• WORK TO DO:
1. According to the auditor resignation text, on what date was EFP engaged as the Company's principal accountants?
2. Reproduce the auditor resignation text word for word, starting at "On April 16, 2013, EFP" and ending at "our independent auditor.".

• PAGE TEXT:
On April 16, 2013, EFP Rotenberg, LLP (“EFP”) orally advised the chairman of the Board of Directors of Flint Int’l Services, Inc., (the “Company” or “we”, “us”) that they would resign as auditor of the Company and submitted a letter of resignation on April 16, 2013.

 

EFP was engaged as principal accountants on May 13, 2011 and the decision to engage EFP was approved by the Company’s board of directors. During the preparation of our Annual Report on Form 10-K for the year ending December 31, 2012, EFP raised certain issues, relating to a conflict of interest in certain transactions. EFP has elected to terminate the client-auditor relationship with the Company.

 

Immediately following EFP’s resignation, our Board of Directors commenced contacting and interviewing other auditors in order to engage with another firm as our independent auditor.

• RAW RECORDS:
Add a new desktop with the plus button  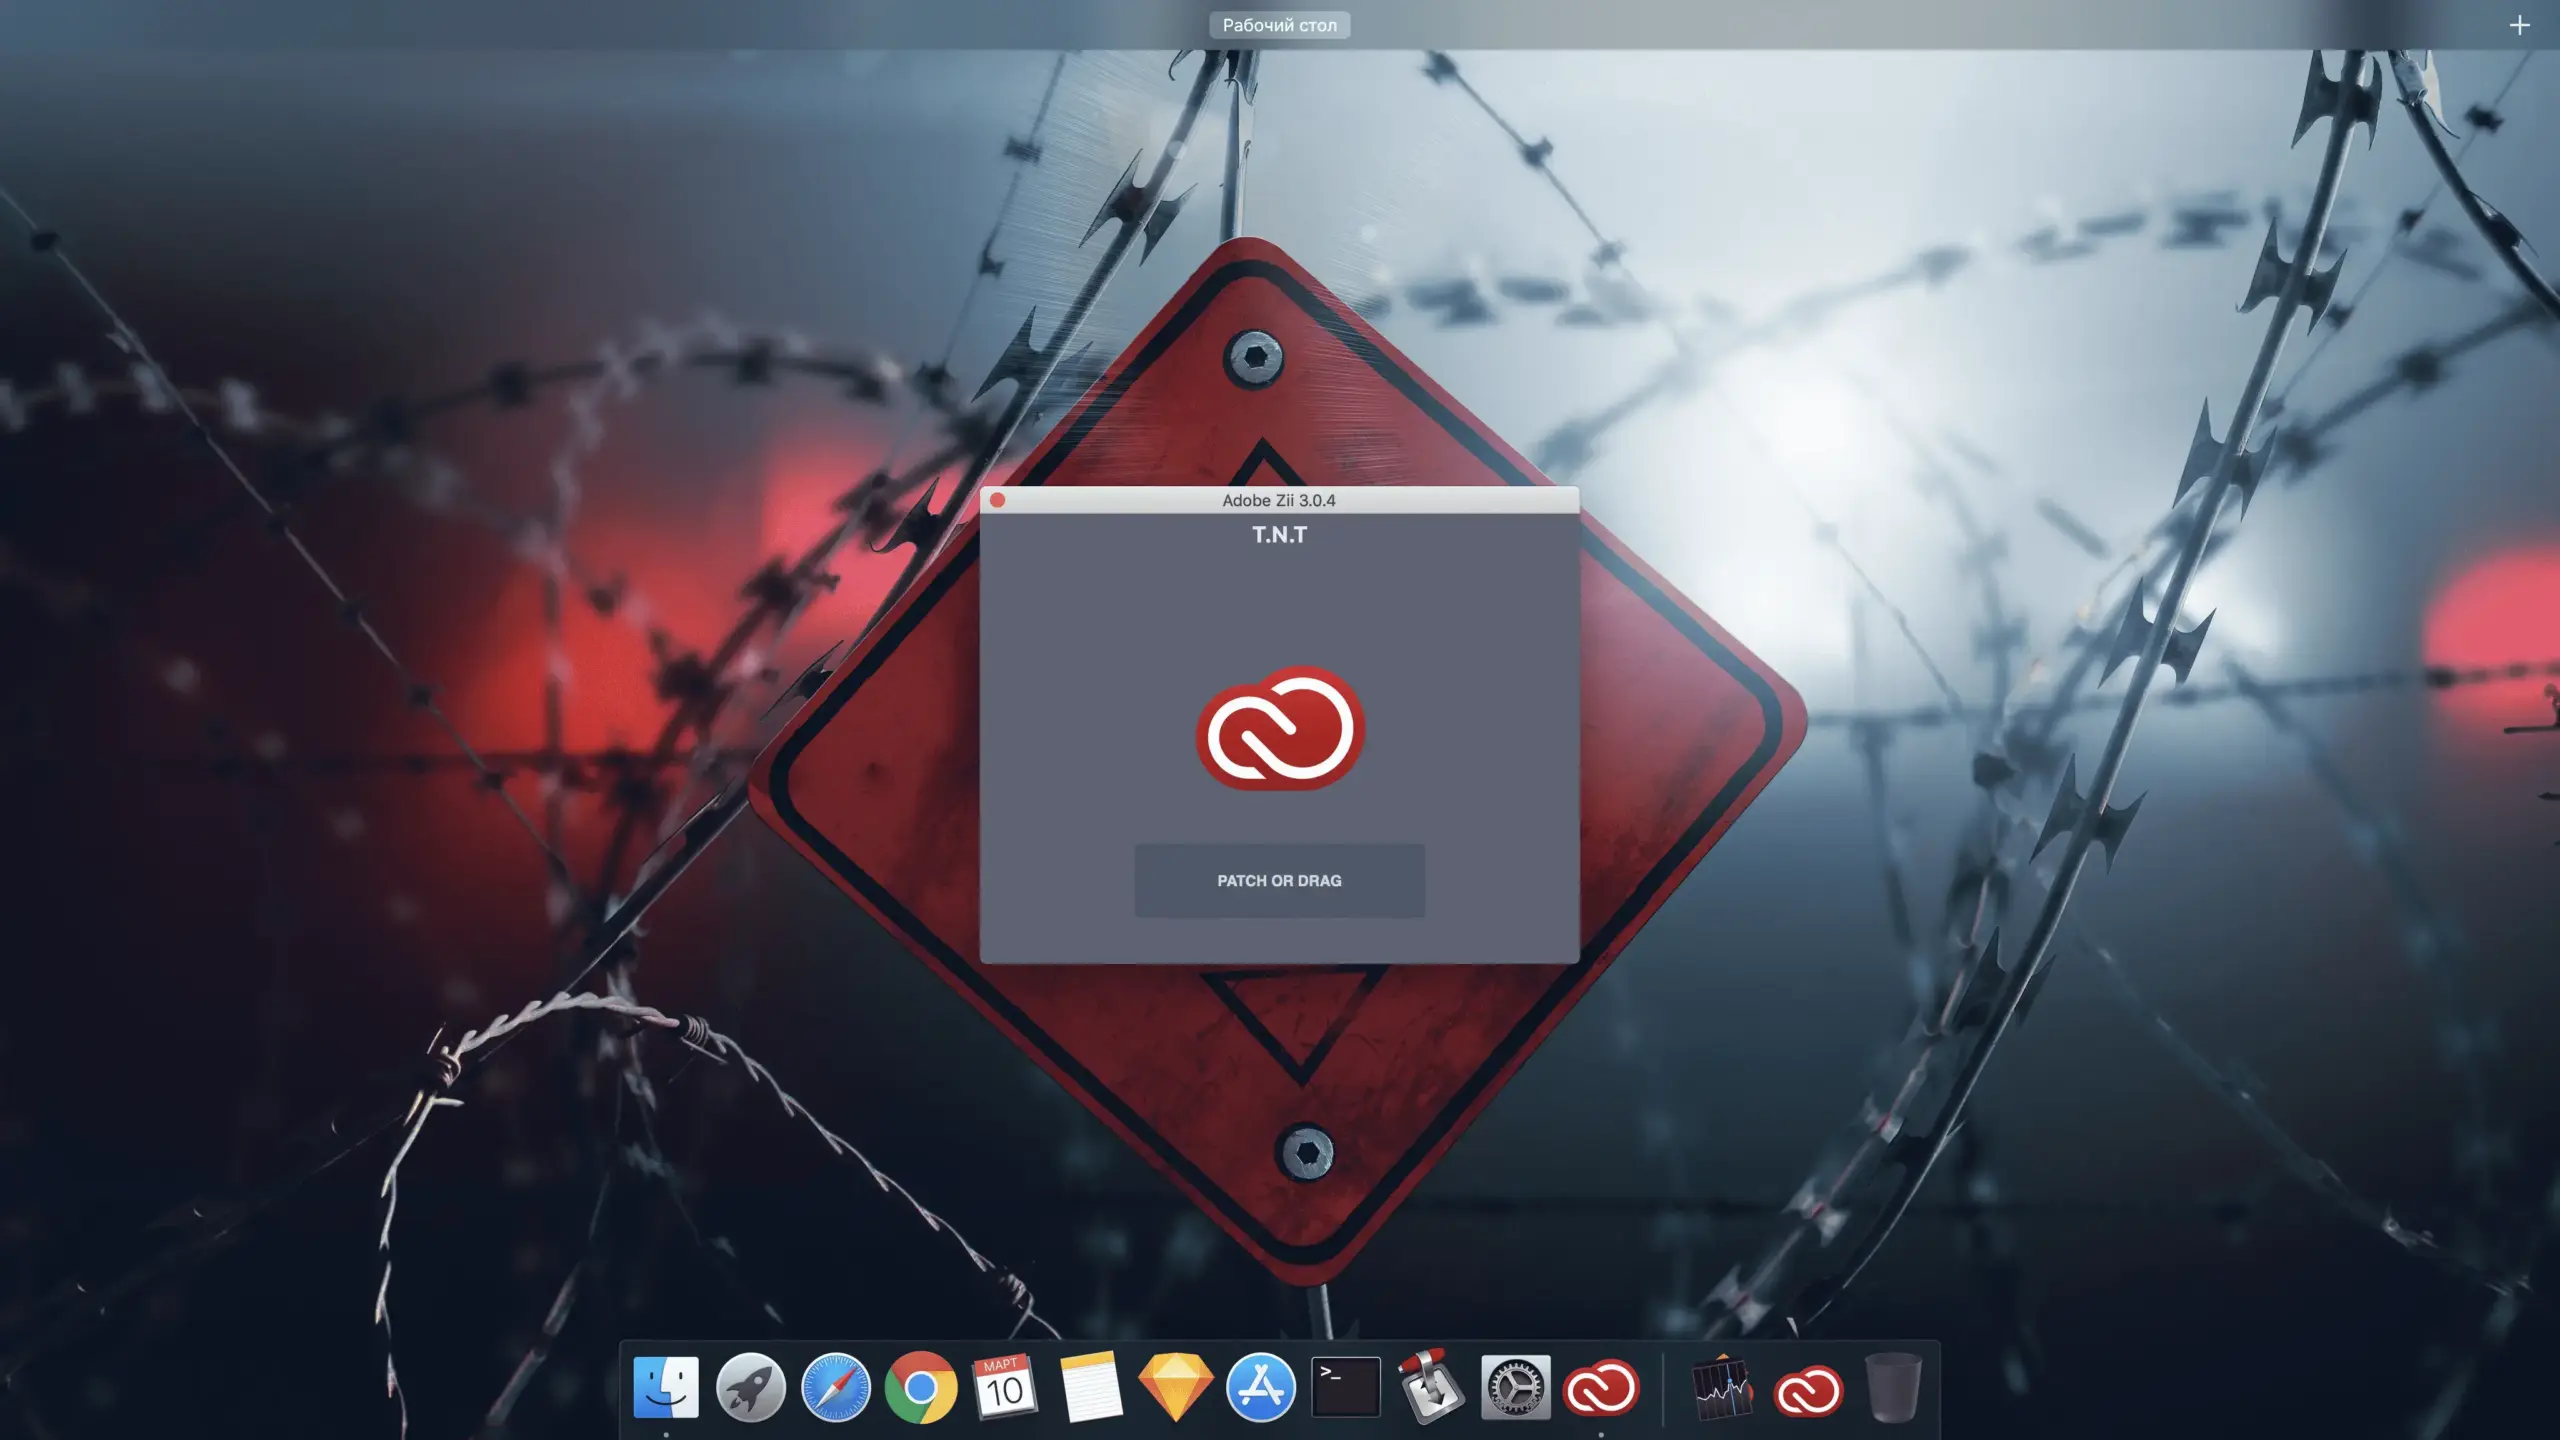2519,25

...

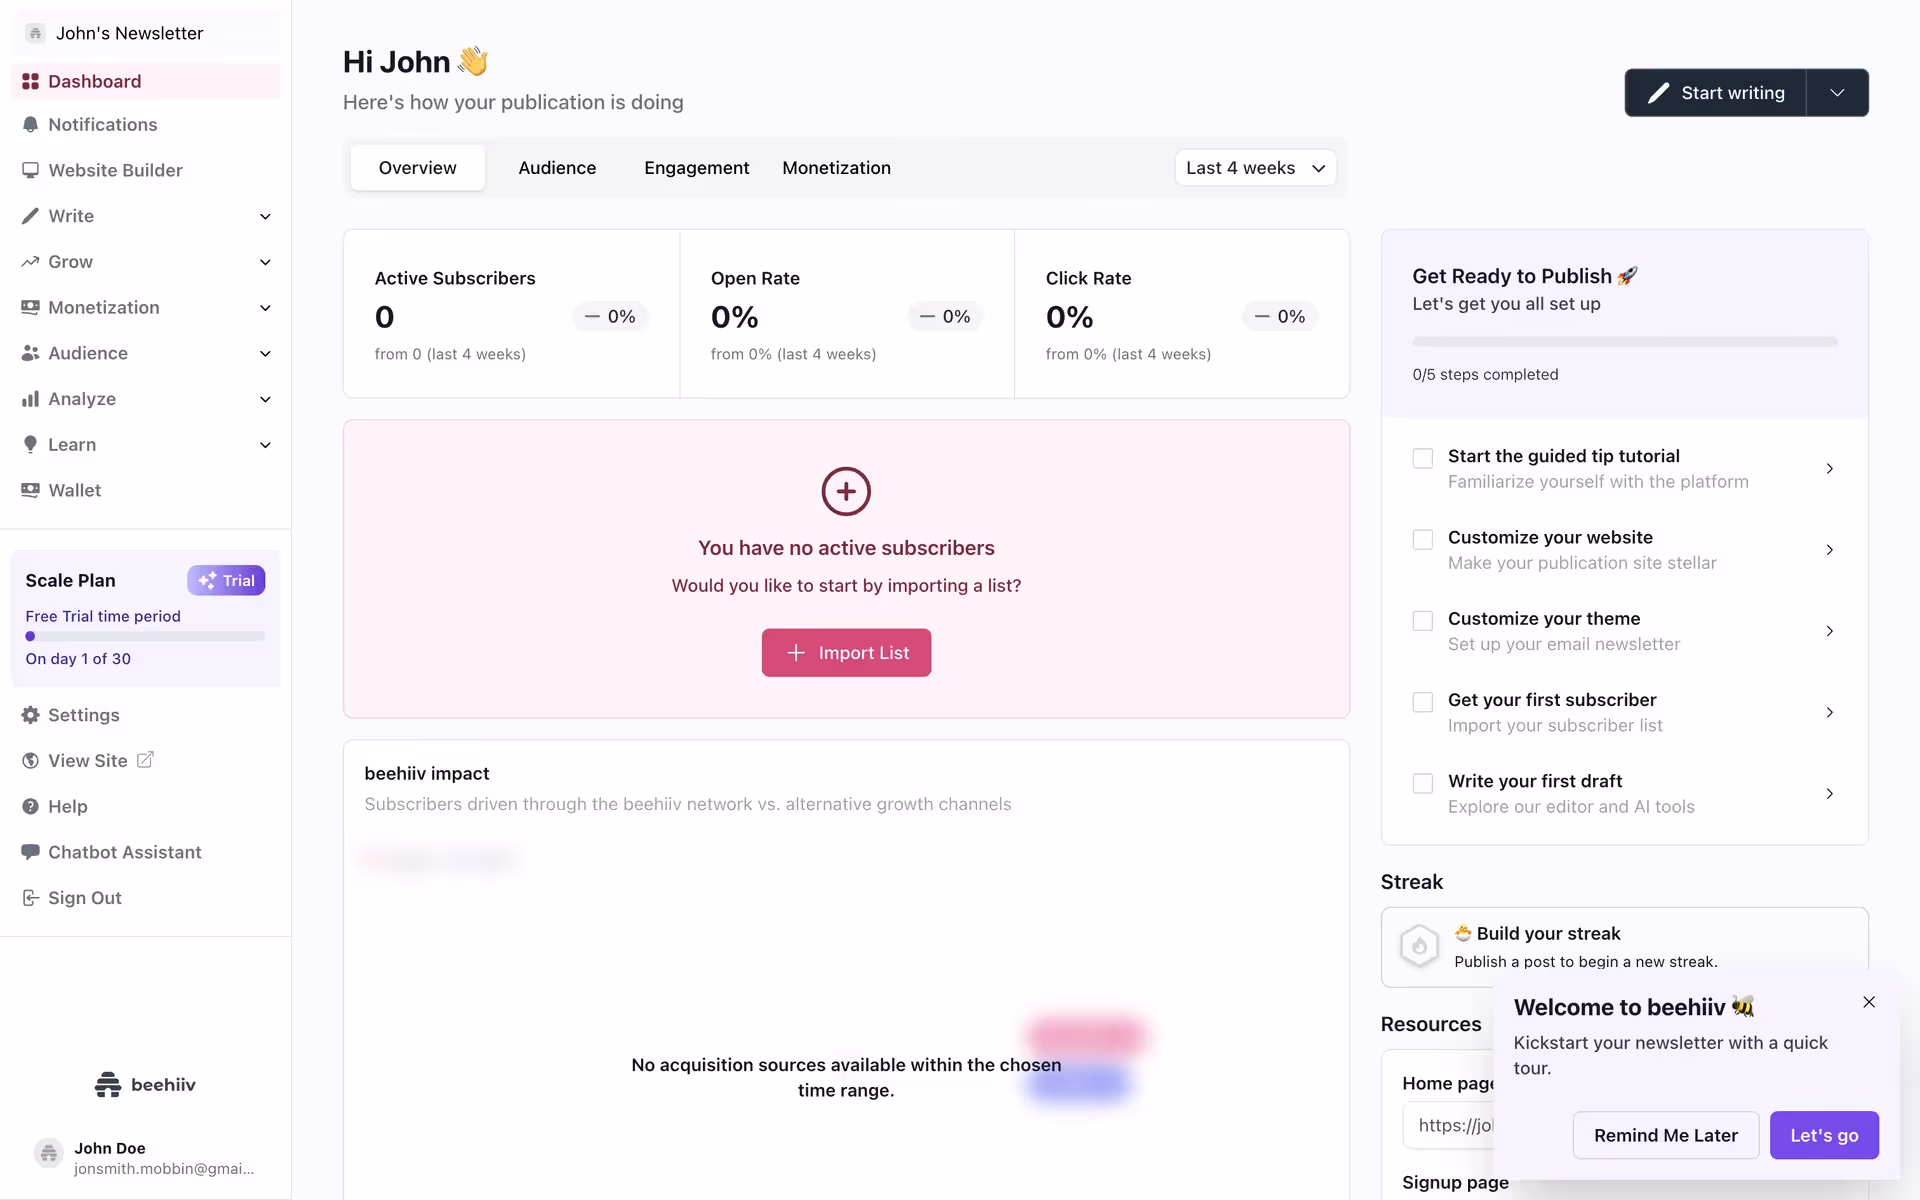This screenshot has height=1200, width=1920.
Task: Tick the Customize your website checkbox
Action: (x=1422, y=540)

--

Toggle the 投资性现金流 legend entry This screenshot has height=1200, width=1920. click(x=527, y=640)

• SOLUTIONS BELOW:
1. May 13, 2011

2.
On April 16, 2013, EFP Rotenberg, LLP (“EFP”) orally advised the chairman of the Board of Directors of Flint Int’l Services, Inc., (the “Company” or “we”, “us”) that they would resign as auditor of the Company and submitted a letter of resignation on April 16, 2013.

 

EFP was engaged as principal accountants on May 13, 2011 and the decision to engage EFP was approved by the Company’s board of directors. During the preparation of our Annual Report on Form 10-K for the year ending December 31, 2012, EFP raised certain issues, relating to a conflict of interest in certain transactions. EFP has elected to terminate the client-auditor relationship with the Company.

 

Immediately following EFP’s resignation, our Board of Directors commenced contacting and interviewing other auditors in order to engage with another firm as our independent auditor.